Advocates encourage men and women to seek support amid Kavanaugh hearings
SPOKANE, Wash. — Amid the tension and drama of the Kavanaugh hearings in Washington D.C. victim advocates at Spokane’s YWCA and Lutheran Community Services Northwest want to remind those who have gone through sexual assault or domestic violence, that there are resources for them available around the clock.
They say with the huge social shift in American culture, with the #metoo movement and recently the #whyIdidntreport movement, both organizations have seen an increase in the amount of people seeking their services or calling their crisis hotlines.
“A lot of what we hear from survivors is that they just want to be seen, heard and believed,” said Ligeia DeVelming, LCS’s Director of Victim Advocacy. “They may be struggling with self-blame, and guilt.”
She says survivors are always watching and listening to what people are saying, how they are reacting especially to these proceedings, and the Bill Cosby trials, when deciding whether or not to share their own story, publically or even just to a close friend. Building up the confidence to share their experience can take years.
“When they come in we let them know they aren’t alone, we let them know its not their fault and that we are sorry it happened to them,” said DeVelming. “When an assault occurs in any form, its instinctual to internalize it.”
At the YWCA, which supports victims of domestic violence, the approach of supporting the women is mirrored. Lately, they’ve seen women coming in who have felt emotionally triggered by the proceedings in D.C.
“What it really brought out in them was their own stories, they were hearing similarities between the other accusers that have come forward” said Melva Buyers, a YWCA therapist, “They couldn’t stop feeling sorry for the survivors and recognizing those exact feelings.”
She says if someone is experiencing flash-backs, panic attacks, fear, nervousness, shame or embarrassment, they are encouraged to call their 24/7 domestic violence hotline, at 509-326-CALL (2255) or come into the YWCA’s office to get help from a trained advocate and therapist.
If someone struggling with their experience feels empowered by the recent events, and wants to share their experience with a confidant, to that confidant advocates recommend being a sounding board not an interrogator.

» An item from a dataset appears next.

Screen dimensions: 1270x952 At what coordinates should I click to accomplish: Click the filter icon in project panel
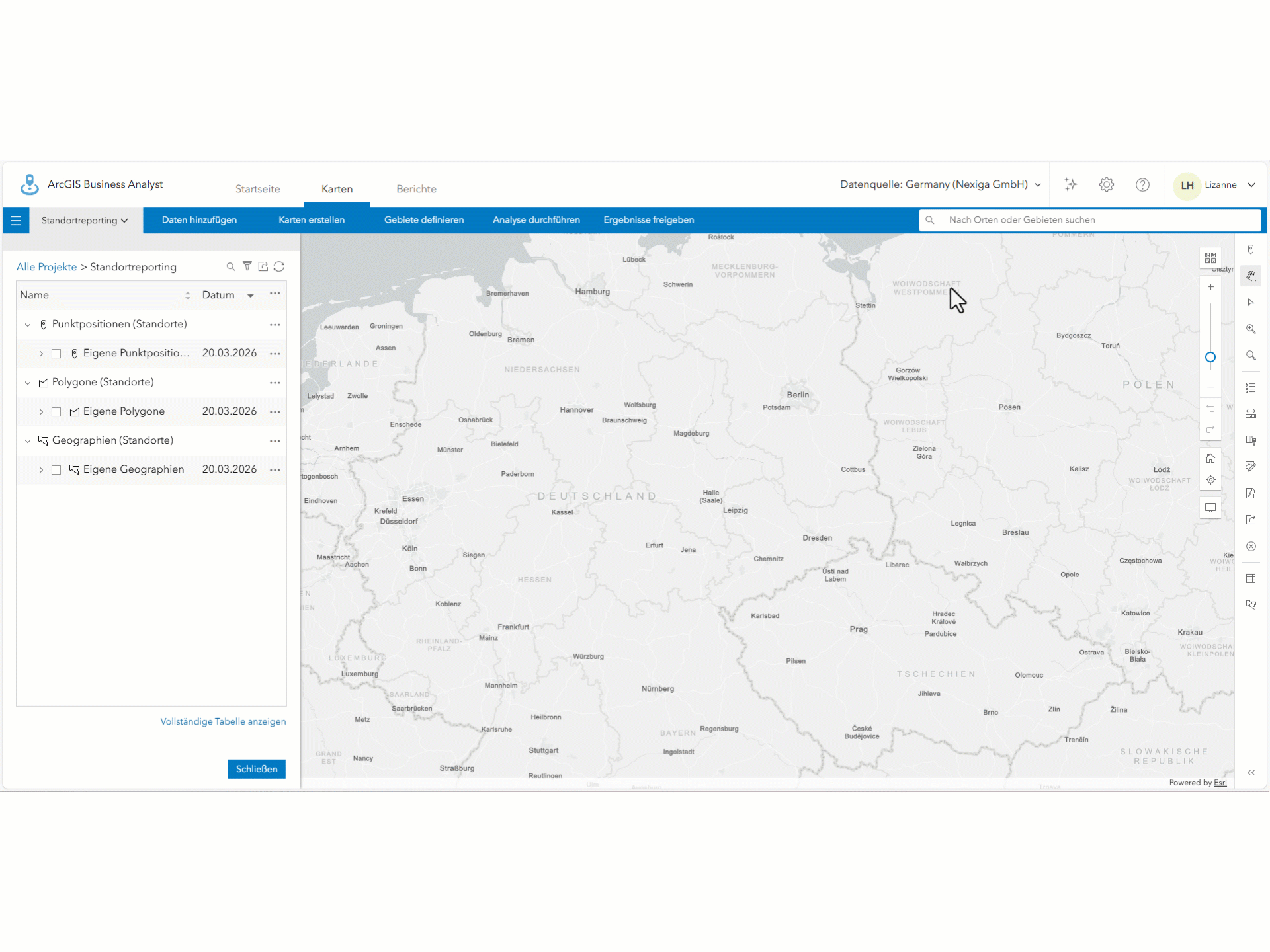pyautogui.click(x=247, y=266)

“If a survivor feels safe enough and trust you enough to come forward to share, let them know right way, say ‘thank you’ for sharing it with you, and then say, ‘I believe you,'” said DeVelming. “Let them take over the conversation, let them go as far as they want, don’t ask questions.”
At YWCA they say sharing the story and making it public can be empowering, but they advise seeking guidance from advocates before you do, just so that you can do it in the safest manner.
“We would hate to have someone share their story and not understand the consequences,” said Buyers.
She said fear of being called a liar is a huge fear, but that a small percentage of women who come forward are actually making false claims.
“Less than 5 percent that are reported to police are false,” said Buyers.